There once was a time, or so I’m told, before the invention of the internet. Before Facebook, Twitter, Myspace, G+. Before ICQ messenger, before MSN, before – even – TCP was even imagined. A time when you had to carry a soapbox into the town square before shouting your opinion for all to hear. Before that, the Areopagus was the place to be heard. Before that, the city gates.

Since the universe popped into existence, people have been debating even that. Along came post-modernism, with it’s singular commandment, “thou shalt not reason”, and the same people agreed to disagree, only now in silent judgement instead of robust discourse. “What is truth?” asked Pilate, and purged his consciousness of reason.

50 days later, Peter laid the truth bare, for all and sundry to hear. Paul had what today would be called a nasty habit of going to the synagogue to reason with the Pharisees. If that falls short of convincing you that standing for the truth is a part of the Christian life, perhaps the words of our Creator will suffice: “Come, let us reason.”

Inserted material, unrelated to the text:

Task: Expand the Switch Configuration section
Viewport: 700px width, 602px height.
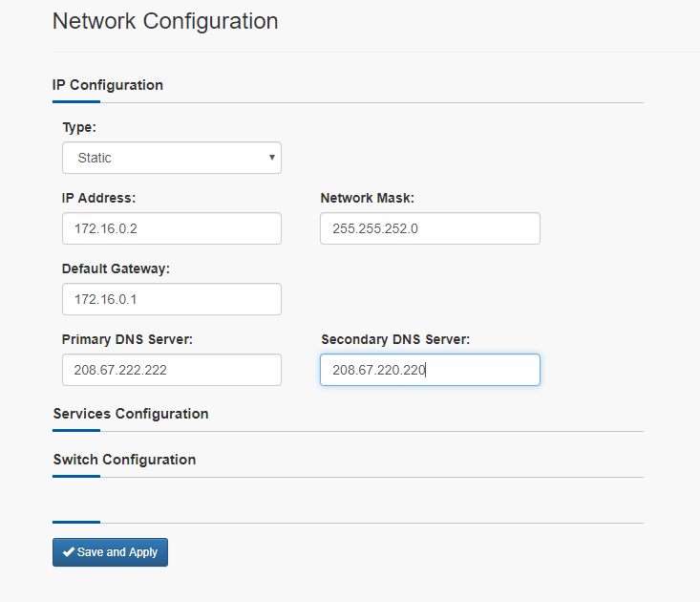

We’re born again. Born again into life with One who called Himself the Truth. We are not afforded the luxury of flipping the circuit breaker to your grey matter. Heart, soul, and mind are expected to be powered up and tuned in to the One whose glory is our sole purpose for existence.

The Devil, I’m sure, got wind of this, and engaged in a flanking manoeuvre. Instead of muting the immutable message we carry, he seems to have aimed his charge at our character, seeking to gain advantage from the injury of insult. Some, alas, have turned their tails at this tactic, and the truth – the Truth – suffers, though never for long.

Set in antithesis we see the Truth (Jesus) and the liar of old (satan). All truth, it follows, belongs to Jesus; All falsehood, to satan. Reason is Christ’s. Fallacy, satan’s.

On that ground, we can (must!) argue the truth in any area of life, from Life eternal, to politics, to taxes, to abortion, to same sex marriage, to gun control.

“Oh. That’s where this is going? Gun control?” thought half my audience, moving pointers towards the big red X.

Short answer: no, not exactly, but it does fall into the same discussion.

See, if we accept that all truth is Christ’s, and that in mirroring Christ, we are to stand in the truth, we must also come to terms with the responsibilty we have to argue. At some point, each of us may have a choice between silence, and nailing 95 thesis to the church door. A time when we dig in our heels, lay the cards on the table, and say, “Here I stand, I can do no other, so help me God!”

And if we accept that all truth is Christ’s, and that this is the truth we are to present, we quickly realise that we are free to openly state that abortion is murder, that same sex relationships are a dodgy knock-off of the real deal, that the State has zero authority to enforce laws contrary to morality, and that each and every one of us has the God-given right to defend ourselves and our families.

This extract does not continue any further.